Thursday, January 14, 2010

Discipline Skills in Action

Before we focus on each of the seven basic discipline skills individually, let's take a brief look at how these skills might come together during a discipline encounter. There are two types of discipline encounters: compliance situations in which you have a need, and teaching encounters in which your child has a need. Each of these situations will generally proceed through four stages and will require the use of the basic discipline skills. Remember, this is just the basic framework of a discipline encounter; I am not going to give a bunch of details and examples. These skills were discussed in the previous post and will also be discussed in-depth over the next couple of weeks. For a more complete explanation, please read Easy to Love, Difficult to Discipline.

Compliance: A Parent's Need

1) You want your child to do something he isn't doing, or his behavior is inappropriate. Use the "powers for self-control" to regain composure if you are frustrated, then focus on what you want to happen and remind yourself that while you cannot "make" him behave, you can help him choose to cooperate. With that in mind, proceed calmly.

2) You set a limit and your child responds. Use assertiveness and/or choices to specify options that are and are not acceptable. Your child will then respond by either complying, resisting, or throwing a fit.

3) You react to your child's response. If he has complied, use encouragement. If he resists, assign positive intent. If he throws a fit, empathize.

4) Results. Encourage him if he complies, and utilize consequences if he is still resistant.

Teaching Conflict Resolution: Responding to Your Child's Need

1) He either wants something he doesn't have or wants others to act differently than they are. His frustration may show in behaviors like fighting, whining, complaining, or fussiness.

2) You turn the situation into a teaching moment. Use empathy and positive intent to transform his resistance and frustration into cooperation. Then it will be possible to move from his concrete demands to his actual needs. (Needs and wants are not the same, after all!) He will react in one of three ways:
- He may be willing to learn a new skill or problem-solving strategy
- He may resist your attempts to create a teaching moment
- He may pretend to cooperate to appease you, but he won't really follow through

3) You react to his response. Show him very specifically how he can get his needs met by using the skills of assertiveness and choices. Encourage him if he follows through. If he is resistant, provide a cooling-off period, then try again. If he is only pretending to cooperate, trust is lacking in the relationship and it is necessary to use the power of unity to strengthen it.

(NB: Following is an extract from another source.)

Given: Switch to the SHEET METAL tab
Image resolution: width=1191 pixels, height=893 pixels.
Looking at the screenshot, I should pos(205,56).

4) Your child's response. He responds to your teaching by learning and beginning to use a new skill, or he resists. Use consequences if he is unmotivated to use the new skill.

Getting Started on the Journey

I'll wrap this up with a quote from Becky Bailey:

The process of learning to discipline children with love is a journey. It involves letting go of old habits and being willing to risk a different world view. At the outset of this process, you must become aware of what you have been doing and honestly assess the effectiveness of your approach. Then you will need to diligently practice these new skills, forgive yourself when you fail, and celebrate your every success. This journey will greatly enhance your relationships and your life. The journey will take you from being controlled by others to self-control, and from shaming to teaching. It will take you from perfectionism to acceptance, and from resentment to forgiveness. Your personal journey from fear to love will change your life, and in the process, will change your children.